# Materials provided

=== Begin Enclosure ===

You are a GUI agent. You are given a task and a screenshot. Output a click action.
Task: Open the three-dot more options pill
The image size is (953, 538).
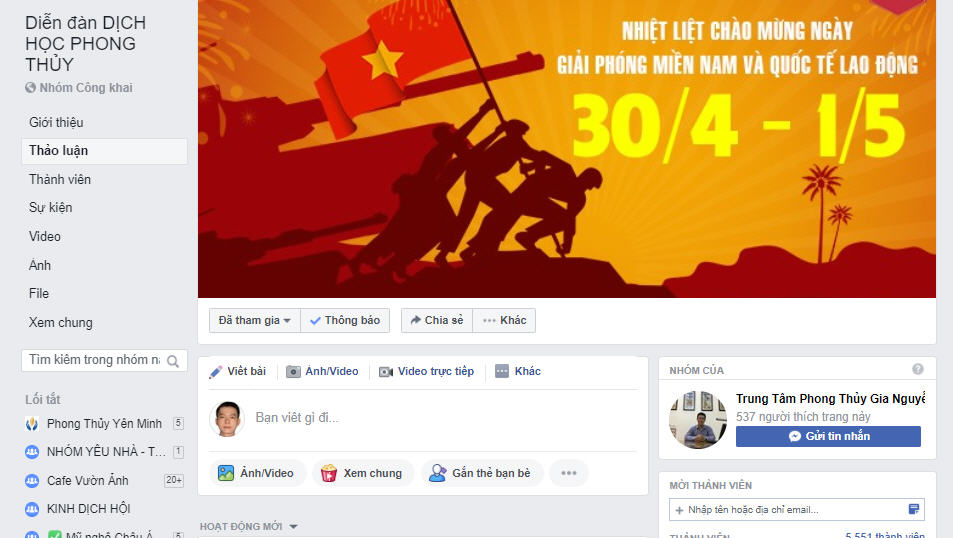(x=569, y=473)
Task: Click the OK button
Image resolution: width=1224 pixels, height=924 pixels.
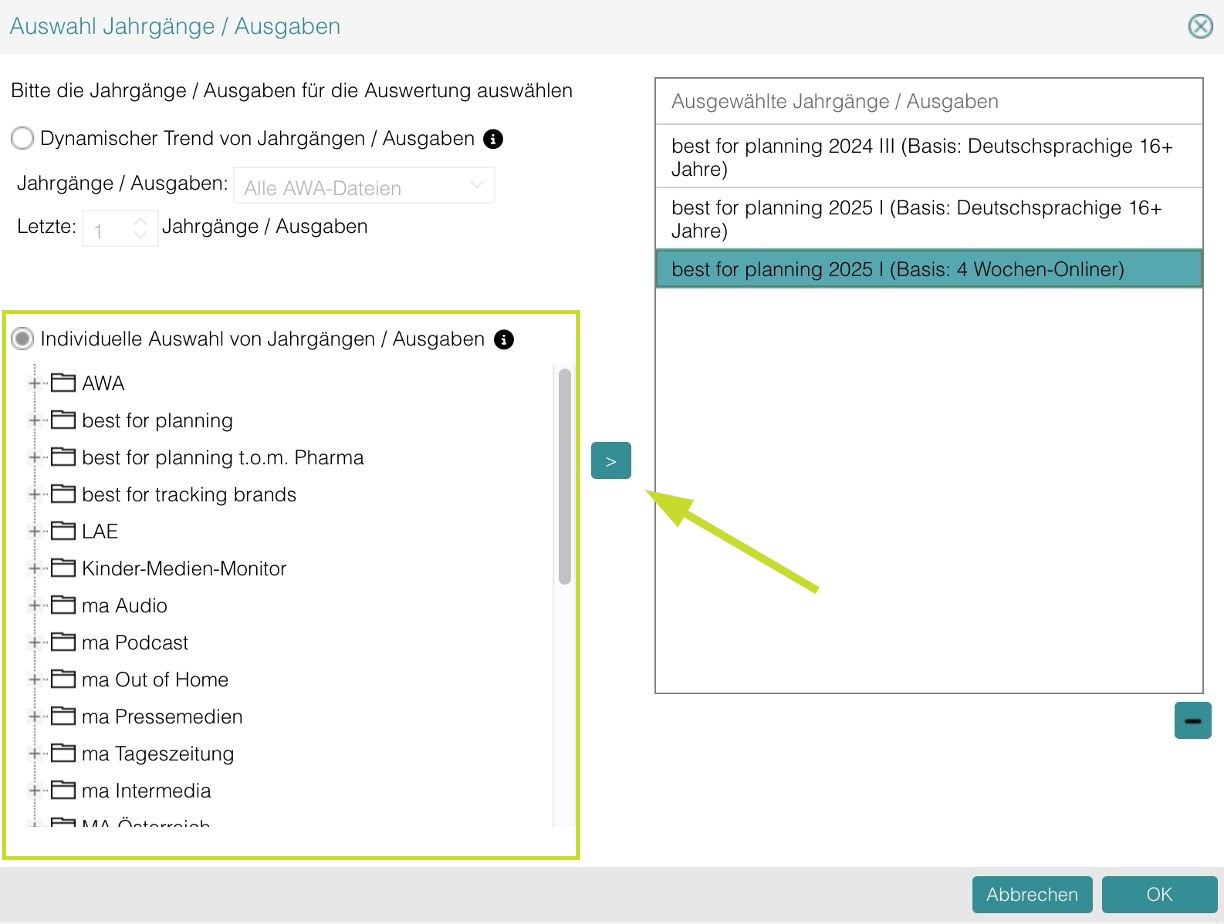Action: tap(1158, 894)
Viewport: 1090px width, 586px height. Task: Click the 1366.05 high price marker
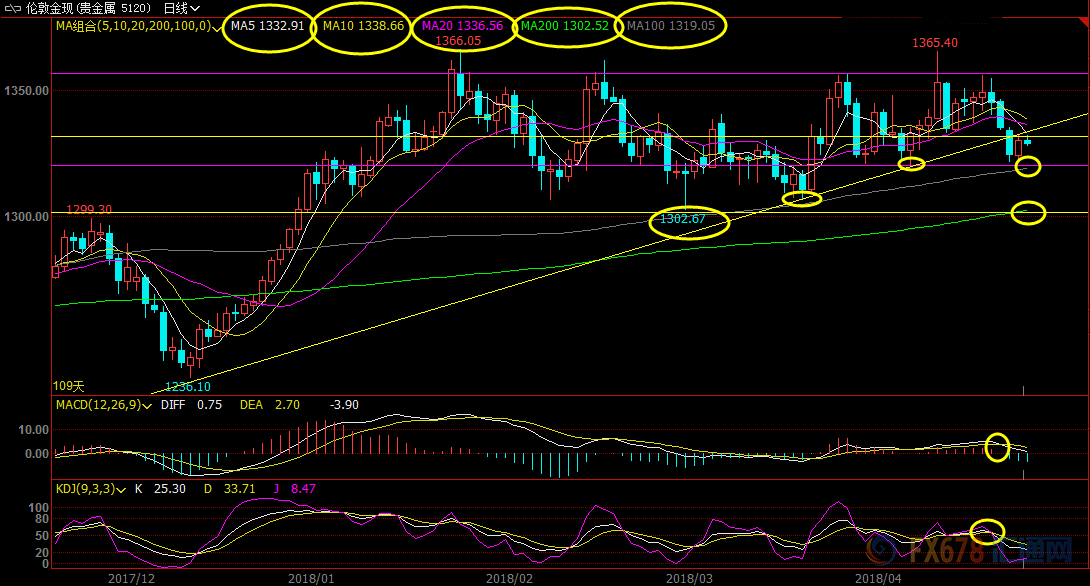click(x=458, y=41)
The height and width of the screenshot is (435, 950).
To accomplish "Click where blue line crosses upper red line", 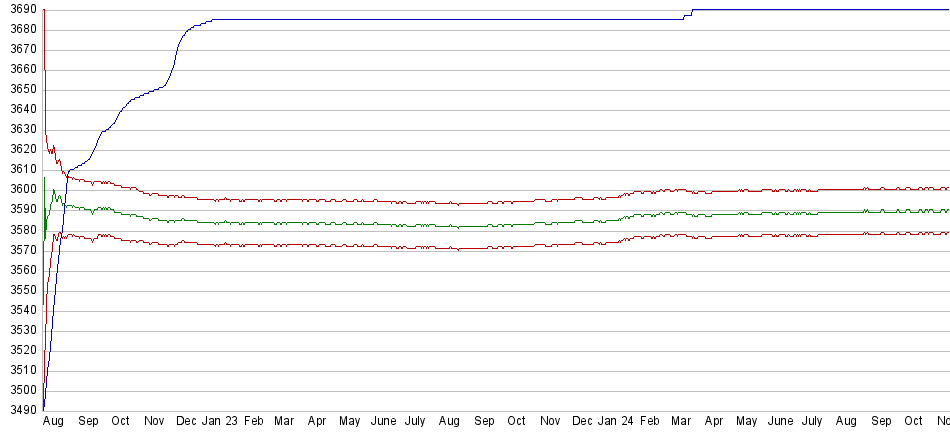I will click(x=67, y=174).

=== End Enclosure ===
=== Begin Enclosure ===

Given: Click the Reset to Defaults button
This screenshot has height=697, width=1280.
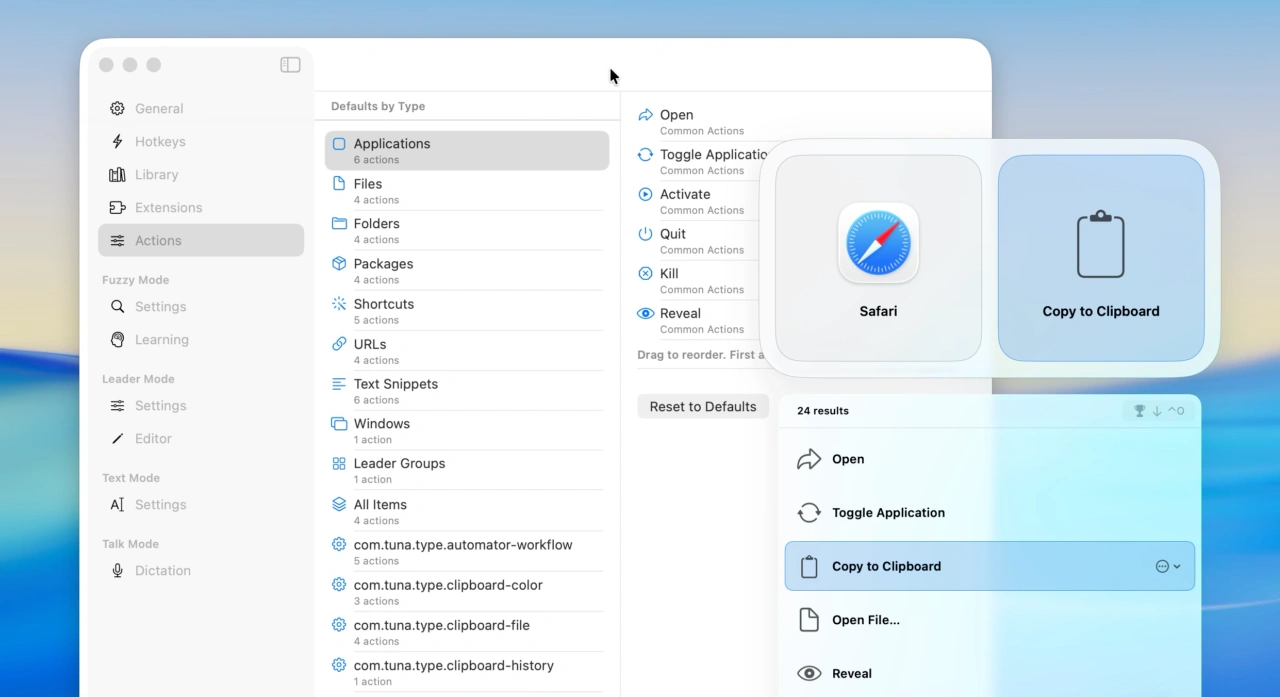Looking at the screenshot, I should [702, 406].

=== End Enclosure ===

# What you will do
Count the lines of the entries above that contain the word "button" and give only the number.

# Output
2